The other is that a system that relies on an employer mandate reduces fiscal cost by cutting the number of people who get direct government subsidies for insurance. Instead of levying taxes to pay for people's health insurance, the government orders businesses to provide health coverage or else face a fine. This reduces measured spending on Obamacare, much like a minimum-wage increase looks "less expensive" than an increased Earned Income Tax Credit. But shifting the cost of coverage expansion away from taxpayers toward businesses doesn't make it go away
Policy cannot be so easily separated from politics, however. There is much to be said for incremental change to an existing system when the "installed base" is so huge and unwieldy. Voters' risk aversion with regard to their existing employer-based coverage is not irrational.  Given the intensity of the GOP's demonization of the conservative and incremental Obamacare reform to our existing arrangements, imagine the response if Democrats had proposed to tear up the existing employer-based system. Nor does Barro offer any evidence that employers are particularly disposed to offer "overly-expensive plans."  In fact they're shifting costs to employees as fast as they dare -- sometimes intelligently, providing well tailored incentives not to overutilize, and sometimes wholesale.

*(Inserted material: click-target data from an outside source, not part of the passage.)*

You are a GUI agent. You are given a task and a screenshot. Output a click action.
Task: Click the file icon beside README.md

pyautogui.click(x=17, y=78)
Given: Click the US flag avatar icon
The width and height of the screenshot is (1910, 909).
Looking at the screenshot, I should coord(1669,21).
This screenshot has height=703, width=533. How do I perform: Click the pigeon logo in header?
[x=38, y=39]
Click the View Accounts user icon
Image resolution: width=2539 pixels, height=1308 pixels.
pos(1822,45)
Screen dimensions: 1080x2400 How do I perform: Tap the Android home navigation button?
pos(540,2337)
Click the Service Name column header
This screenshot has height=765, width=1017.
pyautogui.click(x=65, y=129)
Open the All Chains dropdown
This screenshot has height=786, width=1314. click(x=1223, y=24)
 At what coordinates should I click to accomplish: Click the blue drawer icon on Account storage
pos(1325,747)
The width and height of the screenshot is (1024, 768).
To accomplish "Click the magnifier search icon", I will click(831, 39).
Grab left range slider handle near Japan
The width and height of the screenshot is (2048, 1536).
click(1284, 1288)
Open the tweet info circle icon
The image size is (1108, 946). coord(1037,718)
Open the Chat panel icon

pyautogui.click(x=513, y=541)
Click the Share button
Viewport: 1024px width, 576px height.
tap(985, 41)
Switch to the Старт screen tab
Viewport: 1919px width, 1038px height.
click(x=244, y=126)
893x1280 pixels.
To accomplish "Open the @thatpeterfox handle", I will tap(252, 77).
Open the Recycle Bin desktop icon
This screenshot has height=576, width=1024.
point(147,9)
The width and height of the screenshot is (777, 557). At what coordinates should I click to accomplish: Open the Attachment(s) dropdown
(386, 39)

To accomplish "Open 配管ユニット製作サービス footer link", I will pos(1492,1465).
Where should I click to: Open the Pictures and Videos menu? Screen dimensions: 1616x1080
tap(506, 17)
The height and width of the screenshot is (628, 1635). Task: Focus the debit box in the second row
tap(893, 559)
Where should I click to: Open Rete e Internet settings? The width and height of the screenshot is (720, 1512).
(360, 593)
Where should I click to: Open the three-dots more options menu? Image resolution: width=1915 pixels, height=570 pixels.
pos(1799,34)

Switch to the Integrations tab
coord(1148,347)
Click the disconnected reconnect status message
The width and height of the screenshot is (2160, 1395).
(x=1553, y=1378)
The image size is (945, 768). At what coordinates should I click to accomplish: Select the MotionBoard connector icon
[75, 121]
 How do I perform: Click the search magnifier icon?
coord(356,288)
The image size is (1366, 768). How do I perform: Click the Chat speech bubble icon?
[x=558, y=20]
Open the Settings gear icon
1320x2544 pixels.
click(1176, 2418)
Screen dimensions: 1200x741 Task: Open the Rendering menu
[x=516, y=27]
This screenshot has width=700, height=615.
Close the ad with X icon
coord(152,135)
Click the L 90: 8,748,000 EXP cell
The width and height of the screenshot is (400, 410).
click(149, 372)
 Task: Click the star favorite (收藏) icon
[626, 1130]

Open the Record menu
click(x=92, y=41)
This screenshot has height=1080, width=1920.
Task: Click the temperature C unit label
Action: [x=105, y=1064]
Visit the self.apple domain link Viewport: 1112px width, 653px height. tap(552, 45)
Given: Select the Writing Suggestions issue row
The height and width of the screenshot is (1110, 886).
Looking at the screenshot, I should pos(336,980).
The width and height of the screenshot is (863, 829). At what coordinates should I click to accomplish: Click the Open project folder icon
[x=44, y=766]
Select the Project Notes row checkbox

Moreover, Barro neglects to take into account a particularly powerful constituency that fiercely opposed any attempt to loosen our existing implicit employer mandate -- that is, Americans' expectations that a "good" employer will provide health insurance. That constituency is employers themselves.

In the fall of 2009, Ron Wyden, co-author of the plan Barro recounts above, proposed an incremental step in the direction of loosening the implicit employer mandate.  He proposed a Free Choice Amendment to the bill in progress in Max Baucus' finance committee, which would have enabled all employees to opt out of their employer's health care plan and buy insurance on the insurance exchanges established by what later became the Affordable Care Act.

Big business shot the amendment down.  Democratic operative Matt Miller expressed incredulity:
Big business thinks that giving employees this choice would be a calamity. To which one can only ask: Have these business lobbies lost their minds?

When the post-mortems on the health-care reform debate are written, the biggest mystery will be why big business fought so hard to stay in the health-care business even as soaring health costs surpassed corporate profits and diverted executive time better devoted to actually running companies.
The attitudes expressed by organization large-company opposition, however, are not unlike those voiced by the entrepreneurs cited by Maltby and Needleman, Miller's disapprobation notwithstanding: 
The language used in a letter sent Tuesday to the Senate Finance Committee from something called the "National Coalition on Benefits"—a body controlled by corporate HR execs—reveals the confusion and paternalism still permeating the executive suite when it comes to the employer's role.

Mr. Wyden's proposal, the coalition asserts, would "fundamentally frustrate employers' attempts to administer integrated health improvement strategies." As a factual matter, this is incorrect. But why should "health improvement strategies" be the job of American businesses? Sounds more like a job for American doctors, in conjunction with their patients.

The status quo crowd also writes that Mr. Wyden's measure "would likely harm employer-employee relations because most employees have a longstanding expectation that their employer will be their primary source for health coverage." But employees already chafe at the shrinking coverage now available on the job. And who wouldn't want more options?
We seem to have developed a widely shared cultural expectation that employers will provide insurance. In the short run, at least, the ACA will strengthen that imperative. Ultimately, if the exchanges work well and the Cadillac tax on expensive employer-based plans bites deep, that tide may start to move out.  Meanwhile, though, businesses (and employers generally) remain important labs for continued innovation in healthcare delivery.